Tell most Brazilians you’re going to the Vale do Matutu and you’ll draw a blank. It’s not just off the beaten track, it’s pratically unheard of. It’s the kind of idyllic, unspoilt valley that’s difficult to find these days. There are just a handful of places to stay and one family-run restaurant that serves up fabulous food from its own organic garden.
A 7-hour bus ride took me from São Paulo to the small spa town of Caxambu in the state of Minas Gerais. From there I took a local bus to Aiuruoca and was the only passenger still left on board when, after an hour, we pulled into the main square. I asked around for a taxi and struck up a deal with a guy to take me the 18 kilometers to the pousada I had booked. I was about to get in his car, but he stopped me. “I’ll be back in a minute with another vehicle,” he announced.
Five minutes later he was indeed back – with the most ancient, rusted, battered old VW beetle I have ever seen. He was clearly not going to risk damaging his regular car on the dirt track. There’s virtually no traffic on this road as it snakes its way deeper into the valley. Prominent on the right is the majestic Pico do Papagaio (Parrot’s Peak) which I planned to climb.
From the hammock on my terrace at the Pousada Mandala das Aguas I had a perfect view of two waterfalls tumbling down the side of the Pico. A five minute walk down from the hotel takes you to a fast-flowing river with natural swimming pools. I wanted to tackle the Pico the next day, but couldn’t arrange a guide in time. Things move slowly here. Someone at the hotel has to call someone else who has a brother who knows someone else who can usually be found at the bar on a Friday night etc. You get the picture. After the hectic pace of life in São Paulo, it actually came as a pleasant relief. It’s one of the things travel should make us do – slow down.
So I decided to climb up the opposite side of the valley with Mirna, a fellow guest from the pousada. It’s called the Cabeça do Leão (The Lion’s Head), but, as is always the case, whenever a rock formation is supposed to look like something, I can never see it. The view from the top, however, was magnificent. As was the climb, passing many araucaria trees along the way. After lunch back down in the valley in the local community and the best lemongrass and lime juice I have ever tasted, we were ready to trek to some waterfalls.
The following day I managed to share the costs of hiring a guide with another visitor, Theresa, and we set off to conquer the Pico. It’s an 8 hour hike there and back with an elevation of 800m which tested me as I hadn’t trekked for about a year. It doesn’t appear to be a frequently used trail, since much of it is overgrown and in parts difficult to pick your way through. Clouds swirled around us as we reached the summit, but then cleared to offer us a breath-taking view of the surrounding countryside. I sat and had lunch, while Marcos, our guide, showed off a bit with some impressive yoga positions.

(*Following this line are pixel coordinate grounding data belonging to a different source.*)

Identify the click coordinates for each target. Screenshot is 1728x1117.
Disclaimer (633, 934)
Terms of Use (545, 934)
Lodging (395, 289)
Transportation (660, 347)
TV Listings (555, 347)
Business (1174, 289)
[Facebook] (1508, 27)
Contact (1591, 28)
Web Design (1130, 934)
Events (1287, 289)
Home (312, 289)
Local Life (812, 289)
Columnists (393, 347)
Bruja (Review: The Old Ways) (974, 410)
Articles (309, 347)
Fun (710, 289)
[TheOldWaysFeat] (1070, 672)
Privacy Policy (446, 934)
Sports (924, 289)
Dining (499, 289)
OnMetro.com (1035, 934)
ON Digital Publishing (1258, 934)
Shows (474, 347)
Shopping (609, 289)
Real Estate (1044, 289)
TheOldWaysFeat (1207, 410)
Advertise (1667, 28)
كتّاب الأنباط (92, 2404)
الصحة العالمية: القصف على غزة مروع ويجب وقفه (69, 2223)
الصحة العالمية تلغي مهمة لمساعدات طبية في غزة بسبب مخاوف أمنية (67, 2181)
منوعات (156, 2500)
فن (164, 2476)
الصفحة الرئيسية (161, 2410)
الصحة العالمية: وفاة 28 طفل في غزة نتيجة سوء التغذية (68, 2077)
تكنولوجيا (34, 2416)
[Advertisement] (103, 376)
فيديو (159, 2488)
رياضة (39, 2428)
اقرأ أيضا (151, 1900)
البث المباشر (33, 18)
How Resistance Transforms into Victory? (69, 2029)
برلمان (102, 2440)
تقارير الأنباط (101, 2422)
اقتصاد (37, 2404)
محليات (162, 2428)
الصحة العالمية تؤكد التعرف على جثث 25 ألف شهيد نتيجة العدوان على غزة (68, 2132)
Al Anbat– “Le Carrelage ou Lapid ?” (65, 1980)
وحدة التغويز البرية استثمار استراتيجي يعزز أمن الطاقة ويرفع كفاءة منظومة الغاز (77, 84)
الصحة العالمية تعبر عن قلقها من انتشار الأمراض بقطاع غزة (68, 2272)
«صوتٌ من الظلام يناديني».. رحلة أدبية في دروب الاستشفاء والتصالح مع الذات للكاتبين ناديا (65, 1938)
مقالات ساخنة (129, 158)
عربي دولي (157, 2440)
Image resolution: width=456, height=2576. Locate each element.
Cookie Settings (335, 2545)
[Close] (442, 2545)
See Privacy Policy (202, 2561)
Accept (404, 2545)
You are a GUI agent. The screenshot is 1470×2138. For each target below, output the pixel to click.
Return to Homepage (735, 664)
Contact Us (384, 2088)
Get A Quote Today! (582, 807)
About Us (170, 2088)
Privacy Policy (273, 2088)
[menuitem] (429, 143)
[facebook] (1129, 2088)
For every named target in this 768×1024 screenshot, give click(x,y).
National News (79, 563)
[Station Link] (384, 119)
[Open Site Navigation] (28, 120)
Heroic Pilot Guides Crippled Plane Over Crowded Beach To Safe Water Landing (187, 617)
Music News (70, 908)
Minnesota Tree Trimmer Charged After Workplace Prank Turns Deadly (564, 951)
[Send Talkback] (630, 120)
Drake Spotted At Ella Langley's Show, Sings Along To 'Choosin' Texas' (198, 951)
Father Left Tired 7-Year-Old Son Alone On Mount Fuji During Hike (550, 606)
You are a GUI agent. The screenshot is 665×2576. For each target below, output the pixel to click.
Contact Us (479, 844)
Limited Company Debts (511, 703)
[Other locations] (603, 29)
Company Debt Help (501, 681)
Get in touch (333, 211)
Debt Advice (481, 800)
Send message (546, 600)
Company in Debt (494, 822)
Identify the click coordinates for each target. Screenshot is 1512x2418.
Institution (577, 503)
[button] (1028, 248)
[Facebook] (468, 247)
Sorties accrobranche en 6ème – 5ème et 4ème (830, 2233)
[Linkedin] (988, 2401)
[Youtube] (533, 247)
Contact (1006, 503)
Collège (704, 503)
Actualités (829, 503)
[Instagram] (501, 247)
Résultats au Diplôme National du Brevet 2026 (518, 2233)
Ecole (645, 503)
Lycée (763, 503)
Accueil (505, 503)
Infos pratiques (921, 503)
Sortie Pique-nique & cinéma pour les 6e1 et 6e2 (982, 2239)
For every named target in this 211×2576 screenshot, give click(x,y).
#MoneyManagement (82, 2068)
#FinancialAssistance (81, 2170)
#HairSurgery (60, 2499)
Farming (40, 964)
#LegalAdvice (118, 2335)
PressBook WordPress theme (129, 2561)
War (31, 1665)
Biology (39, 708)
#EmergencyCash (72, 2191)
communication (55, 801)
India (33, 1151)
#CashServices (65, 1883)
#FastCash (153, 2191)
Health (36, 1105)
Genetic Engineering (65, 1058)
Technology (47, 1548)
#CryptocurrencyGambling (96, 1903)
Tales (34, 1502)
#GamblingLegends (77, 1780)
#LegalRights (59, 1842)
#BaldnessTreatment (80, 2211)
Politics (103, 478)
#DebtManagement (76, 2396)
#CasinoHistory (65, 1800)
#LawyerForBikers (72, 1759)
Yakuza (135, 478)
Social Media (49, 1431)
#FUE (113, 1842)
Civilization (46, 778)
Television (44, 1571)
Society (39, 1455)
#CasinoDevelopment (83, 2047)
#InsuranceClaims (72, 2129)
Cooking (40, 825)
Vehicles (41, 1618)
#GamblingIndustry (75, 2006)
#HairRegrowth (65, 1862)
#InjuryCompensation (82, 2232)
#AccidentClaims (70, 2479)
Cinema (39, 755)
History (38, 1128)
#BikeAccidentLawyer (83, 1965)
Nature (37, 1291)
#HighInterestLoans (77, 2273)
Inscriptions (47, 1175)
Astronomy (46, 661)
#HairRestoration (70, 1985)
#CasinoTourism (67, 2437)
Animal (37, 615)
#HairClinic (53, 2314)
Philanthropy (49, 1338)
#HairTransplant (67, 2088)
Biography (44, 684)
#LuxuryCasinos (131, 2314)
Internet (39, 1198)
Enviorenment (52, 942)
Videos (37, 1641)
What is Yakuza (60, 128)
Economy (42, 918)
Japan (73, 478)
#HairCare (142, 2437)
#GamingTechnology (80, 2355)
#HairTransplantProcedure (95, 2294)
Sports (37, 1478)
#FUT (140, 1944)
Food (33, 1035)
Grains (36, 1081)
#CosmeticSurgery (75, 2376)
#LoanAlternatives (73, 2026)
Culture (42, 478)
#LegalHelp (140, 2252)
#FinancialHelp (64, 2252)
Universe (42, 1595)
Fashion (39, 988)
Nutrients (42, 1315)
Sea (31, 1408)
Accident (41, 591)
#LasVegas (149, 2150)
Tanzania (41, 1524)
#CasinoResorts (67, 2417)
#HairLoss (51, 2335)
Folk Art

At the end of the day I experienced the wonderful feeling of being physically tired after a day outdoors as opposed to feeling mentally exhausted after a day at work. It was a great place to unwind from the stress of the city and I have a feeling that some day I’ll be back. I shouldn’t shout too loudly about it though, since even the locals prefer to keep it a closely guarded secret. And with good reason.